On Thu, May 29, 2014 at 12:11 PM, John Yeung <gallium.arsenide@xxxxxxxxx> wrote:

[TechRepublic:]
"The major difference is in the resolution time, which can vary from
10 milliseconds for 'create time' on FAT-formatted files to one hour
for 'access time' on NTFS-formatted files."

This is an amazingly awkward and uninformative statement. What about
the "access time" on FAT or the "create time" on NTFS, or the "change
time" on either? In any case, the one hour seems kind of
preposterous. Even the screen shots in that very article strongly
suggest that the access time has resolution no worse than one second.

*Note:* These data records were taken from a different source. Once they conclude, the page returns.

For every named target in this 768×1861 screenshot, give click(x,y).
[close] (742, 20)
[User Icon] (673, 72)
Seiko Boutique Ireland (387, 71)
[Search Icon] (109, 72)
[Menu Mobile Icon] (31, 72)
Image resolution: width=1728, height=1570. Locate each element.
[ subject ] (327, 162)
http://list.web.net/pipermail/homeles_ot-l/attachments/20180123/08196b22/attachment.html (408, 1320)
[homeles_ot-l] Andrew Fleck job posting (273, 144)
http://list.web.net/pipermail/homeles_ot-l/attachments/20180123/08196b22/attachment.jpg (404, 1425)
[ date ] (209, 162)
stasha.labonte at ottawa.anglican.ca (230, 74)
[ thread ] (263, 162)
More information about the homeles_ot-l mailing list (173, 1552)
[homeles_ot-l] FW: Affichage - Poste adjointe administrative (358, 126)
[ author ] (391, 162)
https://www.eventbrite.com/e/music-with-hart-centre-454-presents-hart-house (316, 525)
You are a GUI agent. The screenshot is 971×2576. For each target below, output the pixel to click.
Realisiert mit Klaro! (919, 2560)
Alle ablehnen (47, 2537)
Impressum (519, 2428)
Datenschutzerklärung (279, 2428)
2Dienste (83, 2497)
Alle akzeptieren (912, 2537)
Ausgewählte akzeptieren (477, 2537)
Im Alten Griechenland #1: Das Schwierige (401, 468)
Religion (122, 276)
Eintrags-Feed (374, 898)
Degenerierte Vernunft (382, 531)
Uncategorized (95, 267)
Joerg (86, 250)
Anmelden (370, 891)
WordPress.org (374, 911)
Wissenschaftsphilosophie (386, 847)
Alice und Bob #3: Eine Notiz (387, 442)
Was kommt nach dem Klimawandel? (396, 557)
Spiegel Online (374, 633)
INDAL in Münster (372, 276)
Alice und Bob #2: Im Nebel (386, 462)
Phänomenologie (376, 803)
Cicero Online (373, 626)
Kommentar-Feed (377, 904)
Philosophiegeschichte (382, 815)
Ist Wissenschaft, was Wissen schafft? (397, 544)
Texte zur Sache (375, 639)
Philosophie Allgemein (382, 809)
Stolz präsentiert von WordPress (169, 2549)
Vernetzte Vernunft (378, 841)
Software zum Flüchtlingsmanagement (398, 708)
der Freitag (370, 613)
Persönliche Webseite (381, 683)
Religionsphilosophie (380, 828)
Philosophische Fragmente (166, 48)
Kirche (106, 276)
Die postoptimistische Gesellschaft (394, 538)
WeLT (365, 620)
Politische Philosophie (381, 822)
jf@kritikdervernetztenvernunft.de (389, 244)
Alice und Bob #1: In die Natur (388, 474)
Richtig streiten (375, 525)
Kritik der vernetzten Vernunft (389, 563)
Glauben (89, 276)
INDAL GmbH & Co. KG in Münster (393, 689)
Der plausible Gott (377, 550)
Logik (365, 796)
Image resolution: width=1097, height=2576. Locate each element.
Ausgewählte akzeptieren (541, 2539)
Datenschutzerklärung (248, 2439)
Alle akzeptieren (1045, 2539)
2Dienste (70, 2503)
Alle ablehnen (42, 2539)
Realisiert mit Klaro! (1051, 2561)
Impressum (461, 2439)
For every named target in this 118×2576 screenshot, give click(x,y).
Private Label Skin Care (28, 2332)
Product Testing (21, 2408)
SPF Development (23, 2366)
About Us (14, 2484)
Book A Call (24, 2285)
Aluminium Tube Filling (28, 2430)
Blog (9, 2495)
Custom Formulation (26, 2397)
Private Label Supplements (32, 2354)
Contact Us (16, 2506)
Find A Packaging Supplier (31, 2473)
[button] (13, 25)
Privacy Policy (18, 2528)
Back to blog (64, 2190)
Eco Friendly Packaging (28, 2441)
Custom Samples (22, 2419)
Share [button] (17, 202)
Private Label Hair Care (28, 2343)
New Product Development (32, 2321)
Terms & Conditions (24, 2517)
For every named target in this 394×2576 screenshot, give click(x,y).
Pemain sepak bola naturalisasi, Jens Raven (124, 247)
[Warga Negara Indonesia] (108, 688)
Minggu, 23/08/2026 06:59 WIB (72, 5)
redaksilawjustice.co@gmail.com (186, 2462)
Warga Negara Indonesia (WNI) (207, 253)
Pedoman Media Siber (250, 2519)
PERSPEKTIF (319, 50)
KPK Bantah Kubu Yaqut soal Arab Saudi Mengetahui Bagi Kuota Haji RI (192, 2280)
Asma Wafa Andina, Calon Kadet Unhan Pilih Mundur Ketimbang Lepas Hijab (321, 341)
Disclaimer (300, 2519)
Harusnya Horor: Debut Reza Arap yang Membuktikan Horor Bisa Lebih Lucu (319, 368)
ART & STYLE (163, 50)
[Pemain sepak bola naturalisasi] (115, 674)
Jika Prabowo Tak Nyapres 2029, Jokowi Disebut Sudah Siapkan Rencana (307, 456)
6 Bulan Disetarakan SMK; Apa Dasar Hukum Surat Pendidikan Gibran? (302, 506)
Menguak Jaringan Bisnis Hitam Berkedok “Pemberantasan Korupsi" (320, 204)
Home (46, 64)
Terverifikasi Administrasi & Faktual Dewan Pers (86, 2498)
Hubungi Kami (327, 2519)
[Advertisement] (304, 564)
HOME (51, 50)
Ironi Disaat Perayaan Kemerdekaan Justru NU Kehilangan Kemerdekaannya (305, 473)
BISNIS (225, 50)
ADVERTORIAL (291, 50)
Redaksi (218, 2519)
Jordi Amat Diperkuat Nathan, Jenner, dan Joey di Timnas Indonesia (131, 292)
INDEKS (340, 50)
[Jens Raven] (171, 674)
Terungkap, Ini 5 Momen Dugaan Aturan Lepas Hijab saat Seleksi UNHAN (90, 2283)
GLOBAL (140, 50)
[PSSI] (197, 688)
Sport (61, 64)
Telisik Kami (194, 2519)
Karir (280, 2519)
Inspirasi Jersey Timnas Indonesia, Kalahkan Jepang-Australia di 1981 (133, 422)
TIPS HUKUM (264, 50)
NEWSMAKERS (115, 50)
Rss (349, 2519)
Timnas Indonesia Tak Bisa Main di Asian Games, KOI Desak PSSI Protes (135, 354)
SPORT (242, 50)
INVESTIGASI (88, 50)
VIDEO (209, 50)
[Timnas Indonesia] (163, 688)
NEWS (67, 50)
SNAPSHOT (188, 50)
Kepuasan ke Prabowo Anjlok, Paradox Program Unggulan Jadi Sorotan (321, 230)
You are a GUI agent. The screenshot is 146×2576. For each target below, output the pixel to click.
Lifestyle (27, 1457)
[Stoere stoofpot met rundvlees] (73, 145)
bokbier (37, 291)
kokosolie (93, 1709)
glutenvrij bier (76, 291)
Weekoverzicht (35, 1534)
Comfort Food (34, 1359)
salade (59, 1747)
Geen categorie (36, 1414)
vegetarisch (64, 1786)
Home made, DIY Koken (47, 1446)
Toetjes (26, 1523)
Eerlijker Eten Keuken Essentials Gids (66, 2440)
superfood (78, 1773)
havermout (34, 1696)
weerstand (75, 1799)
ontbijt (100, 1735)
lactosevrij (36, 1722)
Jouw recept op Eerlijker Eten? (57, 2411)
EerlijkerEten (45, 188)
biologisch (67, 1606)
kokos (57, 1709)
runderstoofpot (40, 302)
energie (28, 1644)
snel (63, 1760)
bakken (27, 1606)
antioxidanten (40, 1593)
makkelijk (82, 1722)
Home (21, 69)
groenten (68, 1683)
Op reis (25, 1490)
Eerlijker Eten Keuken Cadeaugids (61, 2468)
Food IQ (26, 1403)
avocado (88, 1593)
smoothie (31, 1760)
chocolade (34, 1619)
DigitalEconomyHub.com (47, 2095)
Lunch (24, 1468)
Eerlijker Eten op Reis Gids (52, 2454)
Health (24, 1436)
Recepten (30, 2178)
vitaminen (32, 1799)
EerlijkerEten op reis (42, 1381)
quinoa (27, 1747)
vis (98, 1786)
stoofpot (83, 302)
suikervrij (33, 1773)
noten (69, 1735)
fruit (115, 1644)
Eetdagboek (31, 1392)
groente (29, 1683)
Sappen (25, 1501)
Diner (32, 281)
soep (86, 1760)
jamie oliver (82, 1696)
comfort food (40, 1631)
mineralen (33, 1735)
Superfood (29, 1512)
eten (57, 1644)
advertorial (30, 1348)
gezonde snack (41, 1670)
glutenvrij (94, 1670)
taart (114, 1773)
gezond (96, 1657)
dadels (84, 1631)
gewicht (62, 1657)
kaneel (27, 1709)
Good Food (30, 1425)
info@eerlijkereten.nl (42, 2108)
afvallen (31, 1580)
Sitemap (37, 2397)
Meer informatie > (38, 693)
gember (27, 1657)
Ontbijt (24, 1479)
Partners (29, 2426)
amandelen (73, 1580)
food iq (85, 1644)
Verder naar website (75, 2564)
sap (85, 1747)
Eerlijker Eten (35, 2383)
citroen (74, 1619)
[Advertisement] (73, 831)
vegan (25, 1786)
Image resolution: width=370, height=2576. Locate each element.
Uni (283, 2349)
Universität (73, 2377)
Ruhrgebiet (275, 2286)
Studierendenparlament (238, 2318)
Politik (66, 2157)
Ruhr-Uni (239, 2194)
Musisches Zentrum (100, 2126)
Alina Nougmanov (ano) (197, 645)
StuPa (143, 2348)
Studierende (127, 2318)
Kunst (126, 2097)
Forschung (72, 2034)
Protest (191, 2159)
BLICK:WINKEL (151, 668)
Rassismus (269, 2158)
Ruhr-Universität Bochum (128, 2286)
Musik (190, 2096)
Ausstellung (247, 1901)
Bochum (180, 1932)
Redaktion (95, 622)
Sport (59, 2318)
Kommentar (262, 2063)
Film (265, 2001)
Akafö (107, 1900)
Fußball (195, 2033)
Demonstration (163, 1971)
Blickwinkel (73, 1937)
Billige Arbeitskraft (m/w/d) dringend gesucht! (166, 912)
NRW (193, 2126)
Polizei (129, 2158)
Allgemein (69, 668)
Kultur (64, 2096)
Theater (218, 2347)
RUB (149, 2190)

I think the resolution on all three times are the same for any given
filesystem. I could be wrong, but it just seems like a ridiculous
idea to make some timestamps have finer resolution than others.

Well, according to the Python documentation (regarding its wrapper for
the "stat" system call), Windows FAT filesystems have 2-second
resolution on modification time and 1-day (yes, day!) resolution on
access time.

So I was definitely wrong. I stand by the assessment that this is
ridiculous, and I am still not completely confident about the
correctness of the TechRepublic article. However, here's a link from
Microsoft, which presumably is as authoritative as we have easy access
to:

http://msdn.microsoft.com/en-us/library/windows/desktop/ms724290%28v=vs.85%29.aspx

John Y.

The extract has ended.